Nikon also claims the Z9 features its most advanced autofocus system yet, which features improved 3D tracking and a new Subject Detection algorithm that can differentiate between nine types of subjects (people, dogs, cats, birds, cars, motorcycles, bicycles, trains, and planes) while capturing both stills and videos.
And in a brand new feature for one of Nikon’s mirrorless Z-series cameras, the Z9 is getting “Synchro VR” which combines the camera’s in-body image stabilization with the vibration reduction system in Nikon’s Z-series lenses (first on the Nikkor Z 70-200mm F2.8 VR S, the Z 105mm F2.8 VR, and the new Z 100-400mm F4.5-5.6 VR S) to provide even better image stabilization of up to six stops.
As for the Z9's body, you still get Nikon’s classic weatherproof magnesium alloy chassis with a built-in vertical grip and dual CFexpress card slots, but with an overall volume about 20% smaller than a Nikon D6.
Sadly, the resolution of the Z9's OLED EVF is still a little low at 3.69-million dots, though Nikon did add on a new 3.2-inch multi-directional touchscreen that can tilt up and down and to the side, but still can’t flip all the way around.
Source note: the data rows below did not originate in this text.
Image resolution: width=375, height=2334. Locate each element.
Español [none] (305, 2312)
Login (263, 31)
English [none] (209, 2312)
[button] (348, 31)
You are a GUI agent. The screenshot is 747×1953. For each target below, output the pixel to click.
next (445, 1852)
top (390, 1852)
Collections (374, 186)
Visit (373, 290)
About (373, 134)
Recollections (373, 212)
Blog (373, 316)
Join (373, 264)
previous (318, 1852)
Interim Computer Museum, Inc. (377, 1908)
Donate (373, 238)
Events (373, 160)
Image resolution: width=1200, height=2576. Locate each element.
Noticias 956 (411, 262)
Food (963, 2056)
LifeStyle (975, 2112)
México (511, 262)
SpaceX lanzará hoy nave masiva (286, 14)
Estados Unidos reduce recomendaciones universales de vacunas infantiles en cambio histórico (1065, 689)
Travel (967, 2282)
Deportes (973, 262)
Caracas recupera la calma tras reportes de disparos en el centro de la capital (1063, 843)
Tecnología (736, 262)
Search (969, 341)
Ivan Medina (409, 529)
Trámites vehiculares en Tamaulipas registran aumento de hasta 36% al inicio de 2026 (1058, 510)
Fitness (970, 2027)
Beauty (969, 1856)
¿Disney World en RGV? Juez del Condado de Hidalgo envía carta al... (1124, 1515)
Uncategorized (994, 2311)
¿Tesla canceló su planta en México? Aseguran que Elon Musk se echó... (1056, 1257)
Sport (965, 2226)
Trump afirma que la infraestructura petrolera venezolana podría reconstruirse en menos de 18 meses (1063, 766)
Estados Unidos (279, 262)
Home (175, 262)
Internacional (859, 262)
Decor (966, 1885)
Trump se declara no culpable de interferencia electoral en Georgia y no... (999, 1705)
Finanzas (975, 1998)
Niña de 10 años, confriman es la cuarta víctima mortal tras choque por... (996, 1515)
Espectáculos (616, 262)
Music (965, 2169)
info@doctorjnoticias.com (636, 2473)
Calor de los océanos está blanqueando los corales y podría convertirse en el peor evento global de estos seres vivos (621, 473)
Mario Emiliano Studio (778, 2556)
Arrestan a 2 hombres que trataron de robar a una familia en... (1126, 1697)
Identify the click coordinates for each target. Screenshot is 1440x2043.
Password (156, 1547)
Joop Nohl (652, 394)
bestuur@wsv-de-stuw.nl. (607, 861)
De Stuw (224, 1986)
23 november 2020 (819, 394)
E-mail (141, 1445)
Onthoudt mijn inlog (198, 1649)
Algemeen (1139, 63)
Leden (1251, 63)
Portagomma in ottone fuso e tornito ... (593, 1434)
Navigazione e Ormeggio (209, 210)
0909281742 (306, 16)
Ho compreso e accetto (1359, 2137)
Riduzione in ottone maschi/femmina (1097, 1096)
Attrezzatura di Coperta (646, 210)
Lastly, thanks to a new and larger EN-EL18d battery, the Z9 should enjoy strong battery life of up to 740 shots on a single charge when using the Z9's rear LCD screen, or around 700 when using its EVF.
Also, thanks to a future firmware update, Nikon says it will introduce its new N-RAW video format that allows for 12-bit video at 8K/60 fps, or 4K/60fps when using Apple ProRes RAW HQ.
All told, the Z9 looks like the pro-grade Nikon camera fans have been waiting for, even if it doesn’t beat Sony’s and Canon’s rival cameras on every spec. And with Nikon leaning even further into the Z9's video capabilities, we’re looking at something that should be equally adept at capturing both videos and stills.
But like so many high-end cameras, with a body-only price of $5,500, the Z9 won’t come cheap when it goes on sale sometime before the end of the year. And alongside the Z9, Nikon also announced a handful of new lenses and accessories also due out later this year including the new and slimmer FTZ II adapter ($250), the new Nikkor Z 100-400mm f/4.5-5.6 VR S zoom lens ($1,110), and the NIKKOR Z 24-120mm f/4 S ($2,700).